Umm...  I might be over reacting a bit, eh?


----------



## Volaran

Darth Shoujo, I noticed on your profile you list Fedex phone lacky as your employment.  Do you by chance work for Converges on their Fedex contract?


----------



## Darth Shoju

Volaran said:
			
		

> *Darth Shoujo, I noticed on your profile you list Fedex phone lacky as your employment.  Do you by chance work for Converges on their Fedex contract? *




Yup. I'm Quickship Tier 2. *sigh* You?


----------



## Volaran

Student and airline lackey myself, but my regular DM and a few other people I know work in there...hmm, not sure what the brand is now that I think, but the division that does tech support for a broadband company in the states.

From his description, Converges sounds reasonably full of gamers of the pen and paper or CRPG crowds...which is good, as he's mentioned without the high grade of work place conversation, the phone crews would have gone quite mad and cracked open each others' skulls to feast on the goo inside.

If nothing else, it painted an interesting picture.


----------



## Darth Shoju

Ahh ok. He's probably AT&T Broadband then. Lol and yes he's correct, there is a rather high percentage of gamers of every type here. And he's right about the goo feasting too. Insanity is only a few calls away around here at all times


----------



## jeffh

FWIW I'm in Winnipeg too, and another employee of the company mentioned a couple of other times here.  However, I am not looking for a game right now, I'm too busy to really run the ones I'm already DMing the way I'd ideally want to!


----------



## Darth Shoju

Does everyone here mind if I just keep you on a list of Winnipeg gamers?
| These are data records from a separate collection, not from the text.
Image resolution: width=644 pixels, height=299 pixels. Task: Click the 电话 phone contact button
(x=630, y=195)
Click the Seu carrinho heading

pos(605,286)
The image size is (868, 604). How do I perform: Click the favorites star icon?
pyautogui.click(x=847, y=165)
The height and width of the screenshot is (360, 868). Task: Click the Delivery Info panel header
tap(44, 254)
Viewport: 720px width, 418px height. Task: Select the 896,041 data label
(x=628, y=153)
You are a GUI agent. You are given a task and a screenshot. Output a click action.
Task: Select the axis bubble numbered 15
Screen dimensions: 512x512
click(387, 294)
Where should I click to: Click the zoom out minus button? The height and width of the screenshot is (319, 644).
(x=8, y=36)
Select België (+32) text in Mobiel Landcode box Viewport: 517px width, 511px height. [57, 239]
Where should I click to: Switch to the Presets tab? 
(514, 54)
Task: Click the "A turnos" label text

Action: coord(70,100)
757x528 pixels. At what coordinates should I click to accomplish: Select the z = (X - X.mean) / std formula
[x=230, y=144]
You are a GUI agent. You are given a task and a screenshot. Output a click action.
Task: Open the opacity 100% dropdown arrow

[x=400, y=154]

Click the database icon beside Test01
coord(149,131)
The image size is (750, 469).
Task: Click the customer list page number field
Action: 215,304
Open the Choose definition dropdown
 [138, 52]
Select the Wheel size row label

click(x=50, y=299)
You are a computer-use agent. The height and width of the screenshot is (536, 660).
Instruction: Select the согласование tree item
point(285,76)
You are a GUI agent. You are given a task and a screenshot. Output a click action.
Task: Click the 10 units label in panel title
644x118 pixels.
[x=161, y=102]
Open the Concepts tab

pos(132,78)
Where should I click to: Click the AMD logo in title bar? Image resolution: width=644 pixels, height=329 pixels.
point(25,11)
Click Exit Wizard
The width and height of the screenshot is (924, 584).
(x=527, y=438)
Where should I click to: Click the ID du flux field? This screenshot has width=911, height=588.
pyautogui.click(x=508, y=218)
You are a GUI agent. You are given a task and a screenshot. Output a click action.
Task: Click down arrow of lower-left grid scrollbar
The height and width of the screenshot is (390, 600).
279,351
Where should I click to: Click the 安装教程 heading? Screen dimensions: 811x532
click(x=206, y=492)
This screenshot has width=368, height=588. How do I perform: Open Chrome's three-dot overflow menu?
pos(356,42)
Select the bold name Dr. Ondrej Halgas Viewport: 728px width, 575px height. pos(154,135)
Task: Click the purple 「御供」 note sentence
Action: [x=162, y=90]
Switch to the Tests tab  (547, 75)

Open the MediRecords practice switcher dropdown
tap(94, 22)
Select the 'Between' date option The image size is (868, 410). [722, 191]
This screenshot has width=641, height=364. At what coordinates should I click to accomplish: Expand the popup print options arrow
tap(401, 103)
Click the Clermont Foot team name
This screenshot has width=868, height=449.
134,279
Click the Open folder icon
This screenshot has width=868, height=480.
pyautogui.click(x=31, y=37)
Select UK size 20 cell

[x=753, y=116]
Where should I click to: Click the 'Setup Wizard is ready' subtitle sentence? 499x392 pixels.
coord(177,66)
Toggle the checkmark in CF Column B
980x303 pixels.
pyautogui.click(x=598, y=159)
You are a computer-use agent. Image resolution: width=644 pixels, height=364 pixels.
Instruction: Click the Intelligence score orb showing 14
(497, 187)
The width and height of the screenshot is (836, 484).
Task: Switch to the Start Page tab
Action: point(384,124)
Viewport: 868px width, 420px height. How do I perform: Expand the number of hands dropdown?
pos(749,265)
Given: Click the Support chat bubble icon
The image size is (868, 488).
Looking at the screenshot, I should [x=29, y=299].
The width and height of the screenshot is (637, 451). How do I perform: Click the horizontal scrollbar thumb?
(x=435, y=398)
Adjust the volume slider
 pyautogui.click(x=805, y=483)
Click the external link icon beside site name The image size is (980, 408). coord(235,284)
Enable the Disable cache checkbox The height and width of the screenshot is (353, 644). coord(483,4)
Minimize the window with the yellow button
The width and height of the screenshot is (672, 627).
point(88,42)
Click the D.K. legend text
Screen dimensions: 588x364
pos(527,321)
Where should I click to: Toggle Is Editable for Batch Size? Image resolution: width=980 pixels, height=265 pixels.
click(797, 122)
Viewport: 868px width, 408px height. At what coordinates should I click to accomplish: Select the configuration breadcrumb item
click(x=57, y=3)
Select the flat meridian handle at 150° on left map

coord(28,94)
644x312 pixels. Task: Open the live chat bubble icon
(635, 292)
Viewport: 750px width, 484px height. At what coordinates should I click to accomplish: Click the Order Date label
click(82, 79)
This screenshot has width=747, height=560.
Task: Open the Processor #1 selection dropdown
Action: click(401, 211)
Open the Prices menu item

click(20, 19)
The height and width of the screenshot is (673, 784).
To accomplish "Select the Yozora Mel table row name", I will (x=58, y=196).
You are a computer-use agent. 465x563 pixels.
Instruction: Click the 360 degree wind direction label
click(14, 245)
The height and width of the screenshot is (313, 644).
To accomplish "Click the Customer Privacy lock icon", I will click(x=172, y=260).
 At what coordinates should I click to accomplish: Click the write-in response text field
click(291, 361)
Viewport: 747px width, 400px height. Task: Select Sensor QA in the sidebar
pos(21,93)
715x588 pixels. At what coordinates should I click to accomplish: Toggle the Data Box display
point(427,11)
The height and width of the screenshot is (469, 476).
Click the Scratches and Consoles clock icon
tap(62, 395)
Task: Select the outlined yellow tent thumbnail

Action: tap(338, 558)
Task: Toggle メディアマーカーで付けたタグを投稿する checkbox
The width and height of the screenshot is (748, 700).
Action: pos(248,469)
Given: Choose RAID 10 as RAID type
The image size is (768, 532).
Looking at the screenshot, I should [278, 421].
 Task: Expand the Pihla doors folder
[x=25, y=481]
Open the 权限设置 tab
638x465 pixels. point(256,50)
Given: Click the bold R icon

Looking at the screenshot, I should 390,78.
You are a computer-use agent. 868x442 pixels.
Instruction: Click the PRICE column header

I understand that many of you aren't looking to get in on games, but I figure it will be nice to have a list of locals that can be notified (or can put out word) when someone is looking to get in on a game. I'd basically just have a list of ENworld screen names, I'm not looking to gather personal info or anything. In reality, I guess this forum is probably best for gamers seeking gamers though. Lol I' m rambling. 

Well, if anyone wants to discuss things locally or whatnot, come to our group's site at http://www.fggs.org and click on the forums link. If you're looking to get into a game you might as well post in this forum, but you can contact me here through PM or through my group's site through PM (screen name is the same) too, and I'll send out a quick ENworld PM or email to everyone who wants to be on the list. 

*whew*

Sound good?


----------



## Volaran

I would not mind being on such a list.  Make it so.


----------



## Darth Shoju

Sweet. Consider it done.


----------



## Darth Shoju

oops. Double post.


----------



## Davek

Signing in.


----------



## Volaran

Heh, bumping this up, as my stance has changed.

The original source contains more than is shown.